Sunday, December 14, 2008

When death comes calling

(A series on childhood memories)

Losing his mother at 13 and scoring goals as a footballer were some of politician K. Babu’s unforgettable memories

By Shevlin Sebastian

When politician K. Babu was a child he wrote short stories. A few were published in the ‘Thozhilali’ newspaper. He remembers writing a story about a soldier who was killed during the India-China war of 1962.

“A fellow soldier collected the belongings and took the responsibility of returning it to his wife,” says Babu.

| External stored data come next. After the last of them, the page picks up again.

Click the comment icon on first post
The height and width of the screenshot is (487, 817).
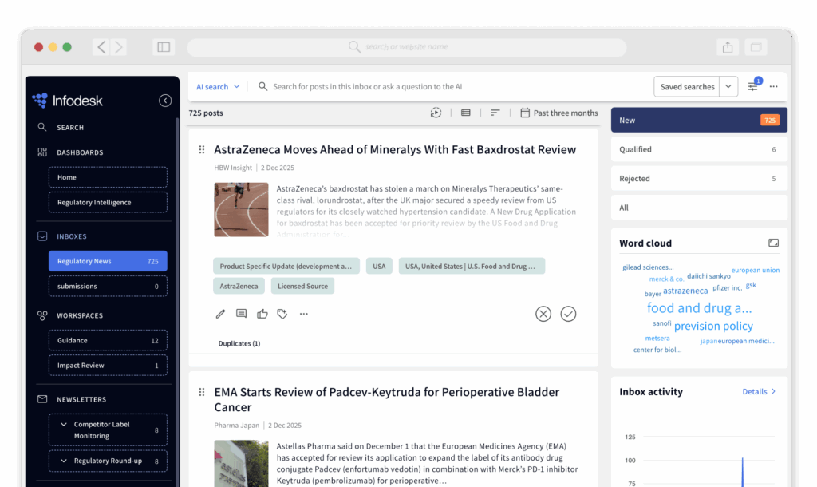[x=242, y=314]
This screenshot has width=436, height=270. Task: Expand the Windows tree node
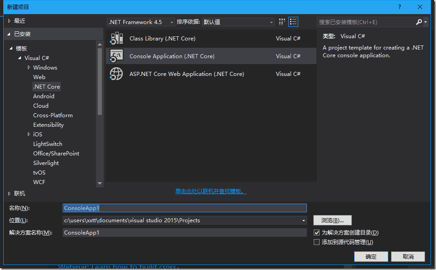[x=29, y=67]
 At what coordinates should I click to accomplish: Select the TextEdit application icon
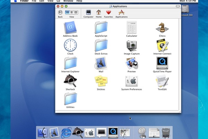[x=162, y=81]
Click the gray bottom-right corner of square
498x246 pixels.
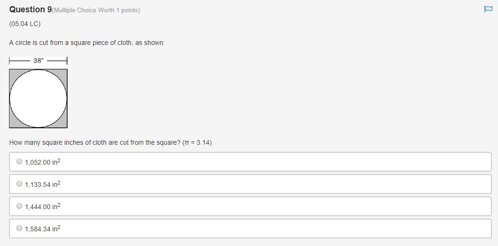64,124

When he arrived at the house the soldier saw numerous photographs of his colleague hanging on the walls. The wife had loved her husband deeply. “I described the feelings of the young wife, who had a small son, and was now suddenly a widow,” he says.

The inspiration for this story came from a real-life incident. Babu’s uncle, Bose, a captain in the Indian Army died in a jeep accident in the district of 24 Parganas in West Bengal.

“His wife was about to give birth to a daughter,” says Babu. “I felt sad when I heard about Captain Bose’s death and decided to write a story.”

Death was not far away during Babu’s childhood at Angamaly. One day his mother Ponnamma fell sick and was admitted to the Ernakulam General Hospital.

“My mother had high blood pressure but the doctors failed to monitor it,” he says. “Suddenly, she started bleeding through the nose and died suddenly.”

His father complained to the former MLA M.A. Antony who raised the issue about the hospital’s negligence in the Assembly.

Babu was only 13 at that time. Thereafter he began living with his uncle, Sreedharan, and aunt, Valliyamma. Barely had he recovered from his mother’s death when one evening, Sreedharan’s son, Salim, was standing at the door of their house at Angamaly when lightning struck. The bolt hit Salim’s face and he was killed instantly.

“I was devastated by these deaths,” he says.

But Babu busied himself so that he could forget these tragedies. He became a member of a children’s arts club. The members met in a room above the sub-registrar’s office at Angamaly.

“When we entered the room we noticed that there was a small door which led to a hall in the next building. Inside, there were numerous empty pots, which had been used to store toddy.”

During the rainy season, because there was no bathroom, the children would piss in these pots. No one would have discovered it except that the old pots leaked and the floor had small gaps.

On the ground floor lived a middle-aged bachelor, on whose face the drops fell when he lay down on his bed. Curious, the man investigated and when he discovered what the drops were, he raised a hullabaloo. “The club was closed down,” says Babu, with a smile.

Apart from the arts, Babu was fascinated with football. He represented his school, St. Joseph’s high school in many tournaments. A stopper-back, he was renowned for scoring goals with his head.

“I cannot forget the time when I headed in a goal at a match in Aluva in the presence of the principal M.L. Paul,” he says. A strict man, Paul used a cane to instill discipline among the students.

“So it was astonishing when this stern man came and rubbed my forehead during the interval,” he says. “He was trying to say that I should score more goals through headers.”

Babu was so passionate about football that when the All India Catholic University Federation organised a football tournament for Christian students, Babu took part by wearing a scapular around his neck.

“Nobody knew I was a Hindu,” says Babu, the Tripunithara MLA, who is also the president of the Ernakulam District Football Association.

Watching films was another form of entertainment, he says. Usually, he would see them with his father’s cousin, Kuttan and his wife, Kaarthu. “Even though I was about seven years old, just to avoid buying a ticket Kaarthu used to carry me like I was a baby,” he says.

When he grew older he would go for night shows. “My aunt, Valliyamma, knew about this but did not say anything,” he says. “I would put several pillows under the sheet to convey the impression that somebody was sleeping on the bed and sneak away. My uncle was always fooled by this.”

But there was a time when he handled a sheet and fell in trouble. In 1966, he had gone on an excursion with his classmates to Bangalore. “We stayed at the Dharmaram College,” says Babu. One morning, as Mass was taking place at the chapel, a nonchalant Babu picked up a sheet and shook it.

In the pin-drop silence the sound echoed throughout the building. “The Rector came running,” says Babu. “The priest could not believe, and neither could I, that I had made the noise just by shaking a sheet. Nevertheless the Rector scolded me.”

Babu pauses and says, “In those days it was so quiet and peaceful unlike the noisy atmosphere in which we live now.”